Religiosity on the rise in post-revolution Tunisia
By Monia Ghanmi for Magharebia in Tunis – 03/08/12
Tunisia has witnessed a surge of religiosity within society following the liberation of mosques and the support of religious freedom.
According to a recent opinion poll by Sigma Conseil and daily newspaper Al Maghreb, 87 per cent of Tunisians were interested in religion.
The poll also revealed the adherence of a large number of Tunisians to religious rites in accordance with the Maliki Sunni school of law. Nearly two-thirds of Tunisians perform the five daily prayers regularly, half at home and the other half in mosques.
The poll also found that two-thirds of Tunisians fast the entire month of Ramadan, as well as on some other religious occasions. Only 10 per cent of
Tunisians said they rarely fast or do so for only a few days during Ramadan. The number of Tunisians performing the Umrah (minor pilgrimage) also increased after the revolution, according to the religious affairs ministry.
The poll concluded that the importance of religion in Tunisian life varies according to age groups. It is higher for those who are over 55 years of age and lower for those less than thirty-years-old. The poll revealed also that women were more religious than men.
The month of Ramadan represents one of the most important events exemplifying the spread of religiosity across Tunisia. Worshiping increases during this month and mosques experience throngs of people, especially on Fridays and during the Taraweeh prayers.
Sami Akrout, a youth enthusiastic to perform his religious duties, said: "I have prayed regularly since I was almost four years old and I did notice that there is a strong resurgence of religiosity, especially among young people."
Ali Ibn Amor is another young student keen to perform his religious rites, despite the time constraints and the temptations of youth.
"Religious duties are my priority in life before everything else. This practice guides me to work hard and well, to be tolerant and to maintain high morals," he said.

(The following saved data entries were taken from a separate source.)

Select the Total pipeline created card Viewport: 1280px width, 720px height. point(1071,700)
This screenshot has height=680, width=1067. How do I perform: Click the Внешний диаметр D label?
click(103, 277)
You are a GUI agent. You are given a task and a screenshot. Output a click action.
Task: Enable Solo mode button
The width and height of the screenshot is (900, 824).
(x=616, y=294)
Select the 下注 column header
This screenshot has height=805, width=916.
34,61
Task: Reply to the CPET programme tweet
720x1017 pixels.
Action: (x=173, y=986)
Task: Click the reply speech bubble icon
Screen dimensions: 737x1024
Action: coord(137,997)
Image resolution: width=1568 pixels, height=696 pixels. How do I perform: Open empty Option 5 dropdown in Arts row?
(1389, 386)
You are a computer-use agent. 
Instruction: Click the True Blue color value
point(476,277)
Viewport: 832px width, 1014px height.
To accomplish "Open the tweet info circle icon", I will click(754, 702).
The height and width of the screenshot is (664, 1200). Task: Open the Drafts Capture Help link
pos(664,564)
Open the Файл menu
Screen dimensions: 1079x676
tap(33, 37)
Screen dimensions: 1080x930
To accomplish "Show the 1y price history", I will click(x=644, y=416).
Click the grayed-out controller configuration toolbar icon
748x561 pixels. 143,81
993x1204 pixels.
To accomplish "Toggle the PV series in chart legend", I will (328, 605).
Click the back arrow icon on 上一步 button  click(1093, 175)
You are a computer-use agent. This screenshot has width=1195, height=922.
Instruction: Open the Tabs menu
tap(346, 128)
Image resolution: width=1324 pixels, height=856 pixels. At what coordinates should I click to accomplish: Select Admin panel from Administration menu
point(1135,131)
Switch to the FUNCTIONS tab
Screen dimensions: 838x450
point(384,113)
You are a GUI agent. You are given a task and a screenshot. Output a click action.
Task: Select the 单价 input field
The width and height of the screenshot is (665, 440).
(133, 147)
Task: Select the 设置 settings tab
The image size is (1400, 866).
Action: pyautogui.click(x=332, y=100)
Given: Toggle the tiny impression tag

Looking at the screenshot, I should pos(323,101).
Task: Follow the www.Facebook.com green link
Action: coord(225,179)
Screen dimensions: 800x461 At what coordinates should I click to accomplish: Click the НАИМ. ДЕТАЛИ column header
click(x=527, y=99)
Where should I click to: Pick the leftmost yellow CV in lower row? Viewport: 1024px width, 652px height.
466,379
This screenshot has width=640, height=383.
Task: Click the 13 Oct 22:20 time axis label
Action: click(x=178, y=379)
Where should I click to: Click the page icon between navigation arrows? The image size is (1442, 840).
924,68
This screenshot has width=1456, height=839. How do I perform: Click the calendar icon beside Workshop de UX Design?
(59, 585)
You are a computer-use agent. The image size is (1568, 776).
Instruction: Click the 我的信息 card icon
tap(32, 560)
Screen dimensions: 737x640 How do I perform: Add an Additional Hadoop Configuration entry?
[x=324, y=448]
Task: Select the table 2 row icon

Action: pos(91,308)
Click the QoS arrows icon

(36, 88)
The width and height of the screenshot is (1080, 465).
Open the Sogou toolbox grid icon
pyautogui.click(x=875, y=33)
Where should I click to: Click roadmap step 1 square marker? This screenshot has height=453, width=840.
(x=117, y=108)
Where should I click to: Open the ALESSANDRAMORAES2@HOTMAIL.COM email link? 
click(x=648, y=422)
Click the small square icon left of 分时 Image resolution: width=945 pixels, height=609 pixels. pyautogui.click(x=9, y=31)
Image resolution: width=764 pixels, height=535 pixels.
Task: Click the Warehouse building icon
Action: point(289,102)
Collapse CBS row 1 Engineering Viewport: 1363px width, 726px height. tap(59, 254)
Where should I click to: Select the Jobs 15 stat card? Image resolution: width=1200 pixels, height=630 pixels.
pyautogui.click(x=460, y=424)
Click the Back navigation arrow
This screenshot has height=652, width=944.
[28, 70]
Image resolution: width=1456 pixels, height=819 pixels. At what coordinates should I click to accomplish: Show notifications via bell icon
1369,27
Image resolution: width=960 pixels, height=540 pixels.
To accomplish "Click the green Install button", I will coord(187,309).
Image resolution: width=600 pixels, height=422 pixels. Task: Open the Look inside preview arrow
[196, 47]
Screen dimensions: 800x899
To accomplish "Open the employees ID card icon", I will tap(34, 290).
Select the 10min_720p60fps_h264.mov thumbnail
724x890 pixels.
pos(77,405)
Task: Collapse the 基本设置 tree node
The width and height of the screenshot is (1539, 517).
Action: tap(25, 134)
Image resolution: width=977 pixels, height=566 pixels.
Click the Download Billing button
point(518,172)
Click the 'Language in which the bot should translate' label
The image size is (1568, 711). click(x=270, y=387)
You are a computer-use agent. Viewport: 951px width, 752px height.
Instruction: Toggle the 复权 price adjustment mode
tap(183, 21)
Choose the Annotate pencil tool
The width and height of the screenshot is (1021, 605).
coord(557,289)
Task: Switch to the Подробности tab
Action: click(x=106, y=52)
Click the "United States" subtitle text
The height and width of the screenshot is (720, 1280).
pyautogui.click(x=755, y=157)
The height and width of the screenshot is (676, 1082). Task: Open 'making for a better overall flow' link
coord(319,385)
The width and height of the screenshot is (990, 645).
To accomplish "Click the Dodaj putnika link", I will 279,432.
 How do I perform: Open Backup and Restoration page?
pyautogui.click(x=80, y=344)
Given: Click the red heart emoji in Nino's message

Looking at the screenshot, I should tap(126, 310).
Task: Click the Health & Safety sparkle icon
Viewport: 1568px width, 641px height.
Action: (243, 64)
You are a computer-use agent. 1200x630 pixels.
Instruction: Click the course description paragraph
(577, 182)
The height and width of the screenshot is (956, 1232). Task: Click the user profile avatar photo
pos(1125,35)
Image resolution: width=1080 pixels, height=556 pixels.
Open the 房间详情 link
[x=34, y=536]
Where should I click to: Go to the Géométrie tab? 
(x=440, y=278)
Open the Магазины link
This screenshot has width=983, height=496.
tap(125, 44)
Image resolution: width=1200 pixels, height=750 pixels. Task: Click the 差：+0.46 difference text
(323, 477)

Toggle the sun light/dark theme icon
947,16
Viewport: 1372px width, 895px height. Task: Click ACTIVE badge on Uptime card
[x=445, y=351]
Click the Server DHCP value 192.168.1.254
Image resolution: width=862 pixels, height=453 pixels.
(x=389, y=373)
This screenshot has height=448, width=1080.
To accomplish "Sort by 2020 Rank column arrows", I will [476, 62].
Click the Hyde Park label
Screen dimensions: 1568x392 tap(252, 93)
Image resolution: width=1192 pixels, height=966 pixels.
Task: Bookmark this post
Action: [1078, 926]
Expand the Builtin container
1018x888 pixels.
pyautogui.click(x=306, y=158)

The number of women praying in mosques has also increased, despite the many burdens borne by each one of them during the holy month. Some make sure to accompany their husbands while others accompany their friends.
"We know that the prayers of Taraweeh are not obligatory, yet their performance is rewarded by God," commented Aisha Bouraoui, a woman in her forties. "I make sure during this month not to miss a single one of these prostrations." She added that most women in her neighbourhood go to mosques to pray.
Salwa Jabnoun began praying Taraweeh in the mosque three years ago. "I have discovered that being present for Taraweeh prayers in a mosque gives the power of faith and a great sense of happiness and peace of mind which reflect positively on behaviour," Jabnoun said.
But for some Tunisians, religious practices are tied to important holidays. Alaeddine Yahiaoui said that he only practices his faith truthfully during Ramadan.
"I know that fasting in Ramadan is one of the most important acts of worship that gives the believer God's reward. It is also an opportunity to accustom oneself to staying away from sin and from illicit acts," Yahiaoui added.
In spite of the many manifestations of religiosity in society after the revolution, some perceive this to be superficial.
"Unfortunately, religion has become a form and not behaviour," Raouf Hamaid said. "In appearance, there is an increase in the number of religious people and attendees of mosques. In reality however, there is a decline in ethics and good behaviour."